Today, Connease had the temperture at a relatively mild 106-7, and I was just fine with it. After class, I commented about how hot it had been the night before. She said she was from the "old school," when they didn't have any clocks or thermometers in the room. In some ways, maybe that's better. But I think having the extra information is only harmful if you let it be.
The comment also explains something that I had suspected about Connease. Unlike alot of other teachers, she doesn't pay much attention to the heat. Early on, I had some classes with her that were almost chilly, barely cracking 90 degrees. And then yesterday, she set a new record for me in heat endurance. And ultimately, the range is because she takes the health attitude that, so long as its basically hot enough, the heat shouldn't be an issue. As a practical matter that means where I am pretty sensitive to the temperature, and function best in a range of about 101 to 106, a Connease class is likely to veer into areas that are a bit more challenging for me. And that's probably a good thing.
Anyway, in yesterday's class the weather was fine, and I felt pretty good throughout. I still skipped one set of triangle. And I collapsed out of Locust the second time around. But my balancing was pretty good. Connease really nailed me on Standing Head to Knee -- telling me at least four times to contract my thigh. This is more of an issue in my right leg than my left, and I'm going to really have to start working again on the foundation in this pose. My kneecap lifts, and my thigh looks contracted to me. But when she says do more, I'm capable of doing even more. And as Libby says: "If you can, you must."
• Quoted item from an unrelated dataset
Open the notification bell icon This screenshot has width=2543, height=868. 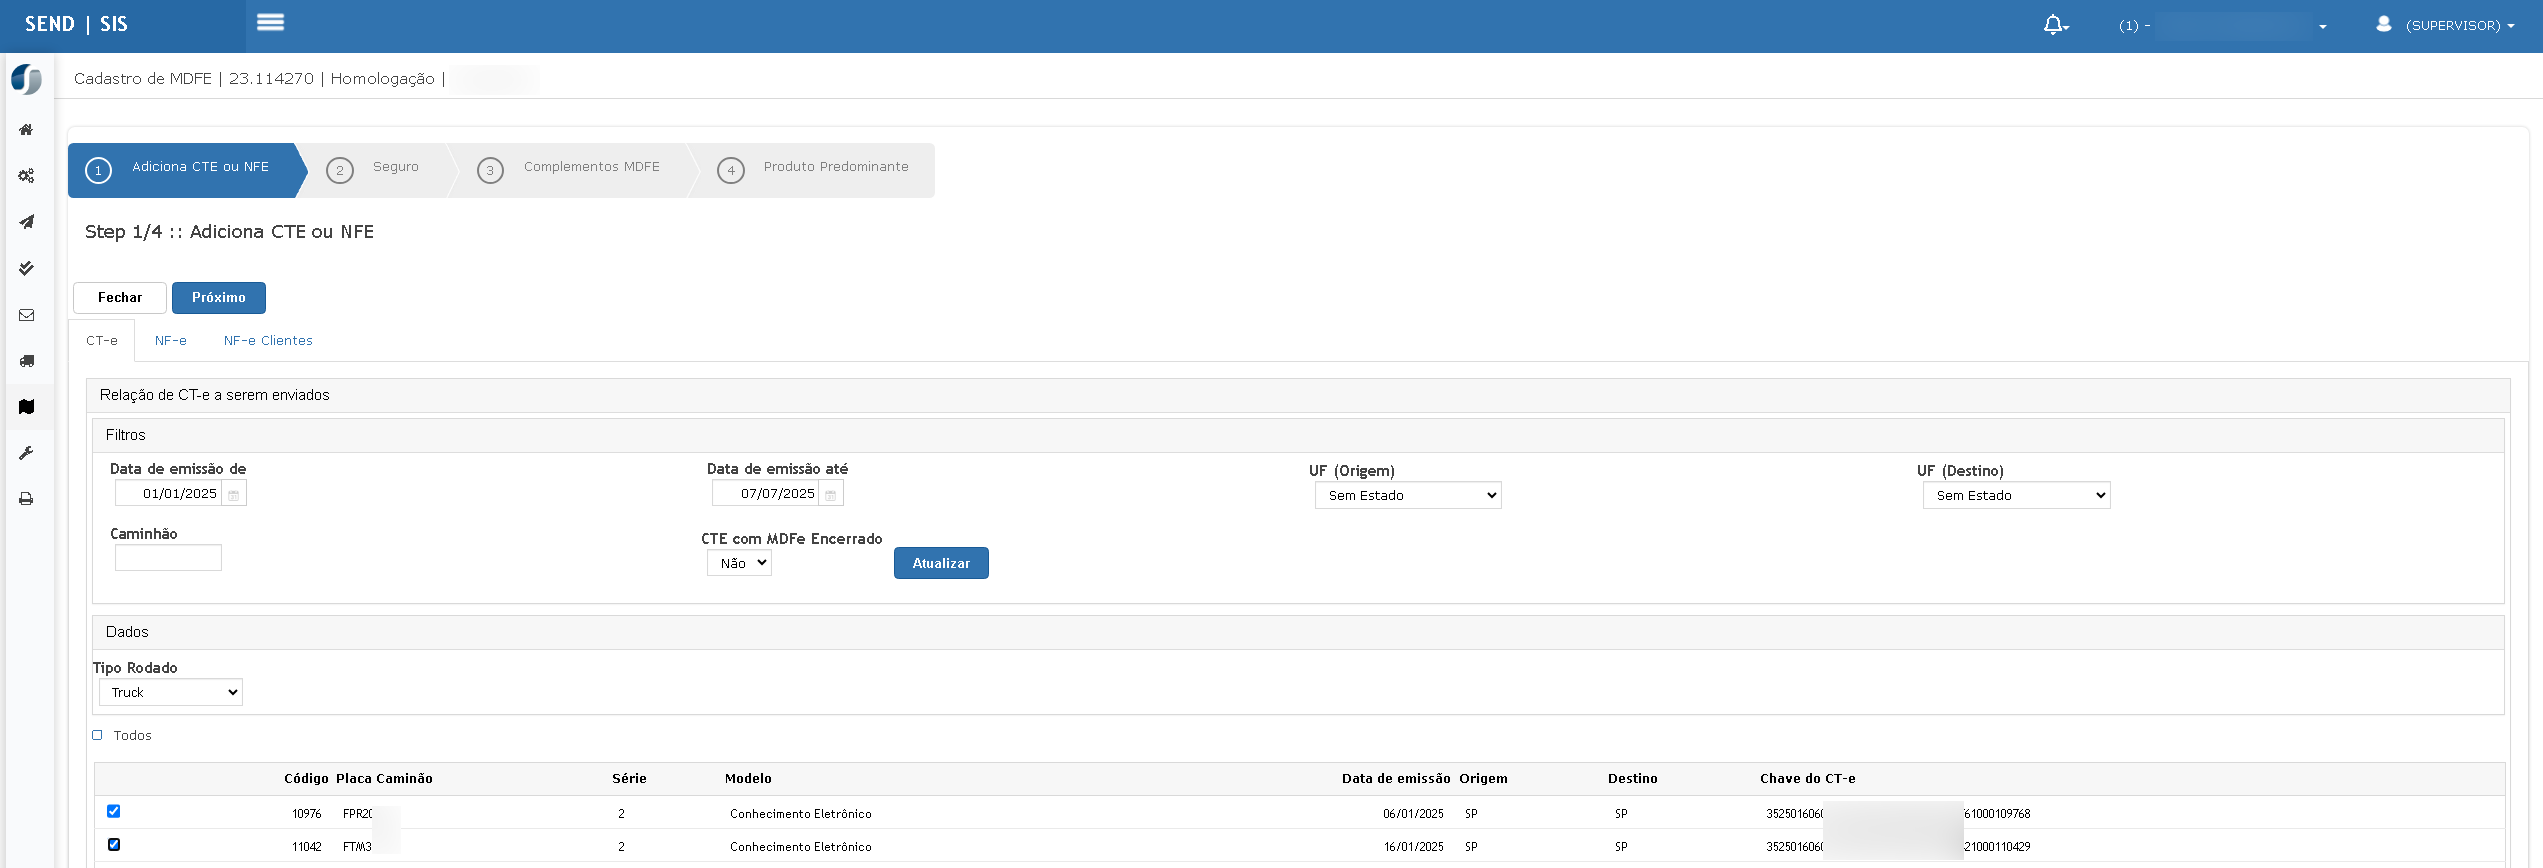(x=2055, y=25)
I remember nothing from the floor series, which is always a good sign. Lenette was practicing next to me. She had just returned from a wedding in New Jersey, and was fighting through lack of sleep, jet lag, and several days of eating alot of bad food. In standing series she was popping up and down like a jack in the box. Then she ran out to get some coconut water and settled down some. After class, which I thought was pretty ordinary, she thanked me for pulling her through with my example. It was a really nice compliment, but I take it to mean that I was showing a much better front to others than I was actually feeling. But I'll take whatever compliments I can get.
In the day 96 meditation, Gates talks about how self study happens not just reading, or in appreciation of the arts, but how every moment can provide an opportunity for self-study depending upon our attitude. The attitude that he favors is trying to be kind. At first glance, this struck me as sort of a disconnect, but the more I think about it, the more powerful it seems to be.
When I first started the 60 day challenge, a friend told me the best advice he could give me for doing Bikram was: "Be kind to yourself." It's great advice. But before you can be kind to yourself, you have to start to learn what things are kind, and which are cruel. That's not as simple as it might sound, and it involves a great deal of self-study. For example, take a day when I'm on the fence about whether to go to class or not. In the end, I want to make the decision that is most kind to myself. But just knowing that means getting to the bottom of why I might not want to go, or it means figuring out what is making me feel guilty about taking a day off, and it may mean looking closely into variety of aches or other physical things. And it also might just mean allowing myself to trust a gut feeling. And all of those things involve some level of self-study.
But what about being kind to others. Often, showing kindness can mean some form of sacrifice. Knowing that you are giving something up, deciding that its really not so important to you, and then willingly doing without, all of that involves a kind of self study. So does acknowledging other obstacles to being kind -- anger, impatience, stubborness, etc... -- and then letting them go. Often, being kind brings a deep feeling of satisfaction. Simply feeling that satisfaction, and realizing how it came about -- basking in the glow of having done something, however small, that was not selfish -- that in itself is a wonderful sort of self-study.